--- begin Source ---

## Setting up

In [None]:
# Load libraries and set plot parameters
import numpy as np
import pandas as pd
import seaborn as sns; sns.set()
from cycler import cycler
import json
import pytz
from scipy import stats

import datetime
datetime.datetime(1990, 1, 1, tzinfo=pytz.utc)

from matplotlib import cm
import matplotlib.pyplot as plt
import matplotlib.ticker as ticker
%matplotlib inline

from IPython.display import set_matplotlib_formats
set_matplotlib_formats('pdf', 'png')


In [None]:
# Functions
def readfile(fin):
    ''' Generic JSON reader, defaults to calling the file that getdata() outputs
    '''
    with open(fin) as f:
        vals = json.load(f)
    return vals

netdict = readfile("/Users/quinnbatten/Documents/Programming/PyProjects/rborrow/textfiles/new_netdict_out_outcomebool.json")
#netdict = readfile("/Users/quinnbatten/Documents/Programming/PyProjects/rborrow/textfiles/netdict_out_TEST.json")

# Fn to correctly format dollar amounts, thanks to: https://stackoverflow.com/questions/320929/currency-formatting-in-python#320951
converter = lambda amount: "%s%s%s"%(
    "-" if amount < 0 else "", 
    '$', 
    ('{:%d,.0f}'%(len(str(amount))+3)).format(abs(amount)).lstrip())

In [None]:
# Put into dataframe, do a bit of cleanup

def load_netdict(name):
    df_tmp = []
    for loan in name:
        tmp_loan = {'amt': '',
                    'bor': '',
                    'date': '',
                    'lend': '',
                    'paid': ''
                   }

        tmp_loan['amt'] = loan['amt']
        tmp_loan['bor'] = loan['bor']
        tmp_loan['lend'] = loan['lend']
        tmp_loan['date'] = loan['date']
        tmp_loan['date_h'] = datetime.datetime.utcfromtimestamp(loan['date']).strftime('%Y-%m-%d %H:%M:%S')
        tmp_loan['paid'] = loan['outcome']
        df_tmp.append(tmp_loan)
    return df_tmp


    
df = pd.DataFrame(load_netdict(netdict))
df.replace('NaN', np.nan, inplace=True)
df = df[df.amt != 0]
#df = df[~df.amt.isnull()]
df1 = df.copy()

In [None]:
# Setting a datetime index
df['date'] = pd.to_datetime(df['date_h'])
del df['date_h']
df.set_index('date', inplace=True)

In [None]:
# Do some cleaning
df[df.amt > 100000].index
df.at['2018-06-22 23:37:50','amt'] = 500
# https://www.reddit.com/r/borrow/comments/8t5uwz/paid_uchibiilala_300200int_on_time/

df[df.amt == 30050]
df.at['2018-07-27 22:23:35', 'amt'] = 350
# https://www.reddit.com/r/borrow/comments/92gzsj/paid_umagnitiki_30050int_on_time_w_ext/

df[df.amt == 20000]
df.at['2017-06-27 16:28:49', 'amt'] = 200
# https://www.reddit.com/r/borrow/comments/6jtu30/unpaid_umikethegrass_tupolo_ms_usa_20000_147_days/

df[df.amt == 12223] 
df.at['2015-05-15 18:41:32', 'amt'] = 600


(*Note:* After import, I had to do a bit of cleaning manually, mostly due to typos in post titles that resulted in incorrect loan amounts being read in.

--- end Source ---

◆ Exercises
A - In the loan-data notebook, list each timestamp whose amount gets manually corrected with df.at, along with the new amount set for it.
B - Resume the loan-data notebook, picking up right after its last sentence.
The extracted data entries that come next have nothing to do with any of this.

--- begin Record set ---

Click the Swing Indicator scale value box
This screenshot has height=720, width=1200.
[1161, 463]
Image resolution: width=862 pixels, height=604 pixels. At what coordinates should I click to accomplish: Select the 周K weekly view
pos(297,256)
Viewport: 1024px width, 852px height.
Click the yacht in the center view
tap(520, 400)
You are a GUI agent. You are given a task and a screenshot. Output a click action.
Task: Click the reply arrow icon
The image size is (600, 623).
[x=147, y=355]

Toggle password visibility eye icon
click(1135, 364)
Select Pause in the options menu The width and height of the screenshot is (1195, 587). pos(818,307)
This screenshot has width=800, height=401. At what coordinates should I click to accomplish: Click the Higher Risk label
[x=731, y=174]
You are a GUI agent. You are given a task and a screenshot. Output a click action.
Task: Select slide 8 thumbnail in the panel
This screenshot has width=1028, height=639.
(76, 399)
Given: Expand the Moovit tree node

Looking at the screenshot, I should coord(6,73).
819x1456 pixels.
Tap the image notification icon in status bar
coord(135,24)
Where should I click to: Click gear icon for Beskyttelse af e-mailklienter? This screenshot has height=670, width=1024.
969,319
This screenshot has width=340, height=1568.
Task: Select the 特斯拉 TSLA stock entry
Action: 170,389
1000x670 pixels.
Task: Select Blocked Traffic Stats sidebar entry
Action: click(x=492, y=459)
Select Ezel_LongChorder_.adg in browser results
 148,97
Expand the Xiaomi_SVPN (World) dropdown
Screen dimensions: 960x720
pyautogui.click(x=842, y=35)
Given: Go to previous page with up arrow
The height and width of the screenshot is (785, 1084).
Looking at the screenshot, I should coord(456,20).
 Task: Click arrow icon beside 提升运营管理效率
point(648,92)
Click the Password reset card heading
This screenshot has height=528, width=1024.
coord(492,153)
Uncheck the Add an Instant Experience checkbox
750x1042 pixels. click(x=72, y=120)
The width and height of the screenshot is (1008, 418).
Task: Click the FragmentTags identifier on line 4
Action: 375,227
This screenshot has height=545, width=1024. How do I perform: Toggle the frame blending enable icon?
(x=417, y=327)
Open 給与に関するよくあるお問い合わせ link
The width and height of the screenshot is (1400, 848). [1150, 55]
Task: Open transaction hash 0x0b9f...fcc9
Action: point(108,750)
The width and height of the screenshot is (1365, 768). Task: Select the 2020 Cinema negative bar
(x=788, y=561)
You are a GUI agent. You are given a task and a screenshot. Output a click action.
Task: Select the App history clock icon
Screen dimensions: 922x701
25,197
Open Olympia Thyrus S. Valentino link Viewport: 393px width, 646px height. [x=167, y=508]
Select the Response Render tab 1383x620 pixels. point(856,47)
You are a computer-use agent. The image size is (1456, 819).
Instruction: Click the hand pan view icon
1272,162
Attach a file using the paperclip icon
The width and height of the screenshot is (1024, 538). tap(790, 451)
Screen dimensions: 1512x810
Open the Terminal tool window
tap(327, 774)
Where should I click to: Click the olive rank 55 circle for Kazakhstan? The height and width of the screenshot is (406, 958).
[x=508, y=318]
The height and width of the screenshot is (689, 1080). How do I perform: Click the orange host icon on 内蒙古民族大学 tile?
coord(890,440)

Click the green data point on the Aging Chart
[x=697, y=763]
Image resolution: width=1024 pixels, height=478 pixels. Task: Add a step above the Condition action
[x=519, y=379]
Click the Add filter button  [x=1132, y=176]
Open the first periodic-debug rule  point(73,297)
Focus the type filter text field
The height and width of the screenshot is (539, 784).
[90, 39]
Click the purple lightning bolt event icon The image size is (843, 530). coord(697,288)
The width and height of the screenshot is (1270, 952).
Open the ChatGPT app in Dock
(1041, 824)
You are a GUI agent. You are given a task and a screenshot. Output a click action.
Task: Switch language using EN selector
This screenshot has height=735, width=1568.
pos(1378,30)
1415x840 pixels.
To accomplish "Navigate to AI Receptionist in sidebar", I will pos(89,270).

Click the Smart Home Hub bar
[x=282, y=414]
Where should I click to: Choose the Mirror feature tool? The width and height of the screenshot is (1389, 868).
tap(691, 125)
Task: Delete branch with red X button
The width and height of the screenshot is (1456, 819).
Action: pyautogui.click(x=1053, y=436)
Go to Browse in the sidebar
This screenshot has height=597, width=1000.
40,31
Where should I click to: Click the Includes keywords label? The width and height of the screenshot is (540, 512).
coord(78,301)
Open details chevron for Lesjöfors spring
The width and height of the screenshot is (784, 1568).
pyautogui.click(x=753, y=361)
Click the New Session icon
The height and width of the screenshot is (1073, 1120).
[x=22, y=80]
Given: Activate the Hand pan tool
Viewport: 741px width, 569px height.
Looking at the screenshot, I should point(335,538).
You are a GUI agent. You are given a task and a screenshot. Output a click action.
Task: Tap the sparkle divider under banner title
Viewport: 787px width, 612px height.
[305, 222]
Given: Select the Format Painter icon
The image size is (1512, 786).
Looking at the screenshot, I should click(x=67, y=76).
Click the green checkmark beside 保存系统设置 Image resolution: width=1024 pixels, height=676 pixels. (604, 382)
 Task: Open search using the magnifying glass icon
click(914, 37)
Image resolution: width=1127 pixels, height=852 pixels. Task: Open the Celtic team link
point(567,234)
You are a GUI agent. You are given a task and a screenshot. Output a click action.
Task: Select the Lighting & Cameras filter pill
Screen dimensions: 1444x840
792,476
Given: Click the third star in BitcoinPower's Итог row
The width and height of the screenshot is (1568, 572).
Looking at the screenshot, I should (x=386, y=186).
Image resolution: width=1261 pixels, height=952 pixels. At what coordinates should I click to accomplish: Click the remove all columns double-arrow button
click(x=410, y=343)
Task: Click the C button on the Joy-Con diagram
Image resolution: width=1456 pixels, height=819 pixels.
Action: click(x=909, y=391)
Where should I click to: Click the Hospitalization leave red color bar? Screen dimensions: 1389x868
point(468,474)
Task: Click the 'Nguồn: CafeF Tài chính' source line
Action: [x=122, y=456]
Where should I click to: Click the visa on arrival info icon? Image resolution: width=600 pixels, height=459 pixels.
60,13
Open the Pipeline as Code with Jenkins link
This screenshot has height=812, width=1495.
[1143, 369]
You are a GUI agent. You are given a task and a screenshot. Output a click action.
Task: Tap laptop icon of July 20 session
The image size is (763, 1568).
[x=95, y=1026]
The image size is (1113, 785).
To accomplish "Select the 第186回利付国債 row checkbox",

--- end Record set ---

◆ Results by task
A -
- '2018-06-22 23:37:50': 500
- '2018-07-27 22:23:35': 350
- '2017-06-27 16:28:49': 200
- '2015-05-15 18:41:32': 600

B -
At this initial cleaning stage, I also discovered that the parser was occasionally grabbing numbers from usernames and marking them as loan amounts. I made a change to the parser so that once it discovered a username, it cut the username out of the string before searching for a loan amount. None of that is shown in the code here, because it was a change in the python code that parses the file which this notebook then imports.)

In [None]:
# Set plot parameters for our plots
plt.style.use('bmh')

plt.rcParams['figure.figsize'] = 20, 15
plt.rcParams['axes.labelsize'] = 22
plt.rcParams['axes.titlesize'] = 30
plt.rcParams['xtick.labelsize'] = 18
plt.rcParams['ytick.labelsize'] = 18
plt.rcParams['xtick.minor.visible'] = True
plt.rcParams['font.family'] = "serif"
plt.rcParams['font.serif'] = "Georgia"
plt.rcParams['figure.autolayout'] = False

## Intro

#### What's '/r/borrow'?
/r/borrow is a subreddit (an online forum hosted by the website 'Reddit') where people ask for and give informal loans. It's been in existence since fall 2014, after it's predeccessor, /r/loans,  decided to switch to a new forum name and implement a more straightforward set of rules. There is a pretty good article in The Atlantic about it ([here's a link](
https://www.theatlantic.com/business/archive/2016/05/reddit-borrow-peer-loan/481698/)), although it makes a few claims that I think are incorrect.

#### How does the loan process work on /r/borrow?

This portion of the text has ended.